How to write a Memoir

Even when she forgot my name

How to write a Memoir
Saturday, 28 November, 2.00 – 4.00 pm
Visitors’ Briefing Room, Level 1, National Library Building

What’s it about a 92-year-old Hakka woman that compelled her son to write her life story, especially her last two years of being enfeebled in body and emptied in brain? A victim of the disease of slow dying and slow living, the mother surprised both son and Alzheimer’s by turning tragedy into triumph.

Hear from Chai Kee on how the memoir of an uneducated matriarch’s roller-coasting life from pre-WWII into the new millennium evolves into an accidental manual on how to face and fight adversity in his book ‘Even When She Forgot My Name’.

The talk walks through the four-year writing journey of a first-time author – of how the difficulty in getting out the first 1,000 words became the challenge of cutting out three-fifths of the first draft of 140,000 words, of how friends and editors helped to keep the writing going and on track, and of how the author combined his seasoned sensitivity as a psychotherapist with his developing craft of writing a full-length book.

Due to limited places for each session, please register!
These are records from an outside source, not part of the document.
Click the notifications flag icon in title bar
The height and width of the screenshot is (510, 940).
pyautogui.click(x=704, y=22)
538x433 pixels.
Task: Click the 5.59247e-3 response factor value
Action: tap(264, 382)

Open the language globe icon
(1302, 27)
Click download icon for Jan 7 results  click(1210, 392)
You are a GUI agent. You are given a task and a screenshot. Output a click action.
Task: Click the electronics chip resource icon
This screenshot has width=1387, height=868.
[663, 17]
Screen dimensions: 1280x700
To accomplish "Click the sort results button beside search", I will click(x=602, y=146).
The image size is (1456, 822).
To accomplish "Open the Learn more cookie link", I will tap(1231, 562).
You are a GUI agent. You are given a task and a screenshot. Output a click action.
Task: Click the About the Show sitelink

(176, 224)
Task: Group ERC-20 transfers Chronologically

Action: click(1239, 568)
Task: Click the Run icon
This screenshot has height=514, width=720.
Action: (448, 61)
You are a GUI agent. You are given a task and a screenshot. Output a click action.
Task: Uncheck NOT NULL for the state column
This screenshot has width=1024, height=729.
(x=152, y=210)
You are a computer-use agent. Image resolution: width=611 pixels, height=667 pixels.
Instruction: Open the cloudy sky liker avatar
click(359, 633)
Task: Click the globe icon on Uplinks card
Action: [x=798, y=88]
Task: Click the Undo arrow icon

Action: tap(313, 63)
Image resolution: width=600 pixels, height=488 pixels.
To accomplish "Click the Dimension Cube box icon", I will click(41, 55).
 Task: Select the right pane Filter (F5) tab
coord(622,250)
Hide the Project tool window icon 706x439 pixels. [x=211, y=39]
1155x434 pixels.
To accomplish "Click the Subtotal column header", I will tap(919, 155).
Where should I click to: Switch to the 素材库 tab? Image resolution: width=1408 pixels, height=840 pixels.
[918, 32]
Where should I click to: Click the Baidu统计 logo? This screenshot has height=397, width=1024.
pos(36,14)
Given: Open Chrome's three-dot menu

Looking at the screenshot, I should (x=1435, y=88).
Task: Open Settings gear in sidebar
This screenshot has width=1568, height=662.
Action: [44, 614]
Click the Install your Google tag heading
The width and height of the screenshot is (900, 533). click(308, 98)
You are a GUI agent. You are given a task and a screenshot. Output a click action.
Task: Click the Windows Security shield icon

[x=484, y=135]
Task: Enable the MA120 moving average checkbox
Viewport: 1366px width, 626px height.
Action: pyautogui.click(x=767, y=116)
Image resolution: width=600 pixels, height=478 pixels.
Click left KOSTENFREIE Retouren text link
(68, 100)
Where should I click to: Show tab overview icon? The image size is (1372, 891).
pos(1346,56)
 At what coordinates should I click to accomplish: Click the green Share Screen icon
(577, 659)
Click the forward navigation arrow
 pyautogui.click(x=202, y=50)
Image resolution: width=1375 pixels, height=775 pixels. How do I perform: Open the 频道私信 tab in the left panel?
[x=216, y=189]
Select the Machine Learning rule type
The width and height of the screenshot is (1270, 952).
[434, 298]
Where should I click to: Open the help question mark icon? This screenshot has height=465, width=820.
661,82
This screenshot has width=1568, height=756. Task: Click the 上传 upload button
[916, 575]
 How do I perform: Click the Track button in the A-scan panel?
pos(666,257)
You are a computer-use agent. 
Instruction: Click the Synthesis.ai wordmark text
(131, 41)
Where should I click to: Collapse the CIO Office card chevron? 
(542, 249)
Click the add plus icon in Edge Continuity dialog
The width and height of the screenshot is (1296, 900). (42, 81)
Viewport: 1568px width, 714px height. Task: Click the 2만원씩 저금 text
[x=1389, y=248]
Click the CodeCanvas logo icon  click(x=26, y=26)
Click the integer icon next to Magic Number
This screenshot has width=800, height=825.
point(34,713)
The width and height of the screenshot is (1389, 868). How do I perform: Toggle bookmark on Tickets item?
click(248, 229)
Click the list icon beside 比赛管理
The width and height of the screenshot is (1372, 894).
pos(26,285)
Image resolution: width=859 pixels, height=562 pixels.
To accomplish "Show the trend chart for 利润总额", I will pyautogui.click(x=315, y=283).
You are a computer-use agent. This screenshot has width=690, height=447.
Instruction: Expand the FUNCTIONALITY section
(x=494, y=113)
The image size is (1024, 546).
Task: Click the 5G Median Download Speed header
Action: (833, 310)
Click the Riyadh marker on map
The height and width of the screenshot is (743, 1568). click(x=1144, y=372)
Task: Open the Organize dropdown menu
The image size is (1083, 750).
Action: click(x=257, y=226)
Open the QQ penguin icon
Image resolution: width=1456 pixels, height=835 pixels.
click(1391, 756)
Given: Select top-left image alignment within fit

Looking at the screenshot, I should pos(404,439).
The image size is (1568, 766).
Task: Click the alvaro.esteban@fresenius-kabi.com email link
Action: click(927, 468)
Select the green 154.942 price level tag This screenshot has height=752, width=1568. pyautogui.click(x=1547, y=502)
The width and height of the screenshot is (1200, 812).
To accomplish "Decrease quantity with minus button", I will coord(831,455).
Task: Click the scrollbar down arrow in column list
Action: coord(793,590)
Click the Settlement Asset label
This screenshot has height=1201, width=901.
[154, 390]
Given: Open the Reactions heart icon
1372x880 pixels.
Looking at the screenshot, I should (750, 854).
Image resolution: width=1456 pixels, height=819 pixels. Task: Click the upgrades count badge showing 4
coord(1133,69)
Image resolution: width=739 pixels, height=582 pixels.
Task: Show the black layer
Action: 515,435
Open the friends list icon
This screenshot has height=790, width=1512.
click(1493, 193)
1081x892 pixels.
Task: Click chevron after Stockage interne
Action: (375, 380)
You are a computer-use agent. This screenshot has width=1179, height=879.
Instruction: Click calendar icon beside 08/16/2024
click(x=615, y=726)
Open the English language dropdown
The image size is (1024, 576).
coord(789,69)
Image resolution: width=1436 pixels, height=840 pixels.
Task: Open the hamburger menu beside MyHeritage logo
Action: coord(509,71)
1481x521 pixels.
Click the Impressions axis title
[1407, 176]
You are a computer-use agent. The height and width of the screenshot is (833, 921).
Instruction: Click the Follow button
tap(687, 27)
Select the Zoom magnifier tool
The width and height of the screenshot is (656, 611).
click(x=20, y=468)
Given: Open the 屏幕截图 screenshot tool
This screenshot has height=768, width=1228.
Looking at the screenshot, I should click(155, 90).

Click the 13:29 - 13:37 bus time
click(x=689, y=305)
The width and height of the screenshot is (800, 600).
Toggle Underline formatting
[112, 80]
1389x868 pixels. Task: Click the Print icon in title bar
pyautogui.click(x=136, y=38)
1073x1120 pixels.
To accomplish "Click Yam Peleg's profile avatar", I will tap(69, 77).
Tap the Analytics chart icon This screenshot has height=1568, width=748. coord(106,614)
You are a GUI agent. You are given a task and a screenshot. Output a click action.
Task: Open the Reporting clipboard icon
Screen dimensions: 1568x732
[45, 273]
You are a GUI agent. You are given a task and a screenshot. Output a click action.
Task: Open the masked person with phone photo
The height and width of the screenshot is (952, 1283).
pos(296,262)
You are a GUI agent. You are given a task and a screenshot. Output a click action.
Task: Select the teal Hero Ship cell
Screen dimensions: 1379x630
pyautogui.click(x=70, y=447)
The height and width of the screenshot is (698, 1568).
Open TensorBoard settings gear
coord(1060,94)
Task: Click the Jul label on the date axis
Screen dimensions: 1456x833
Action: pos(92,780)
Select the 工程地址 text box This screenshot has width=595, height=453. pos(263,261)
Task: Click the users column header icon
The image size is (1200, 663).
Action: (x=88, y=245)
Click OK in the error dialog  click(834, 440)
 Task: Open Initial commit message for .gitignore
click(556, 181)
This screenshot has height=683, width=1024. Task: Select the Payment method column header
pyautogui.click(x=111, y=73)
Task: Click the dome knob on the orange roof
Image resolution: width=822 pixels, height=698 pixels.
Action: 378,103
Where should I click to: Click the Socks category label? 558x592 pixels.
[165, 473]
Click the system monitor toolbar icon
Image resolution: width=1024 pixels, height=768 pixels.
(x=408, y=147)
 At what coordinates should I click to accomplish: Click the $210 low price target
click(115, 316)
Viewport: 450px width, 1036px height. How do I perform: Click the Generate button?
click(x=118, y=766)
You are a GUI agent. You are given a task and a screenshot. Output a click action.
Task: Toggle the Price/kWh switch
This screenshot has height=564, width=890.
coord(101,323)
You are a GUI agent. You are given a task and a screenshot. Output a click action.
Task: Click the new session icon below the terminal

Registration can be made at http://golibrary.nlb.gov.sg, ‘Experience Singapore Literature.’

The Author

Wong Chai Kee A Melbourne University-trained psychologist, Wong Chai Kee has  run his own management consultancy firm, with a 190-strong client list of multinational, government-linked and mainboard-listed companies, for twenty-two years. He loves writing, and has written numerous articles on psychology and on Christianity. A voracious reader, especially of memoirs and history, he has an insatiable urge to buy books, despite reading at least a page of every book bought.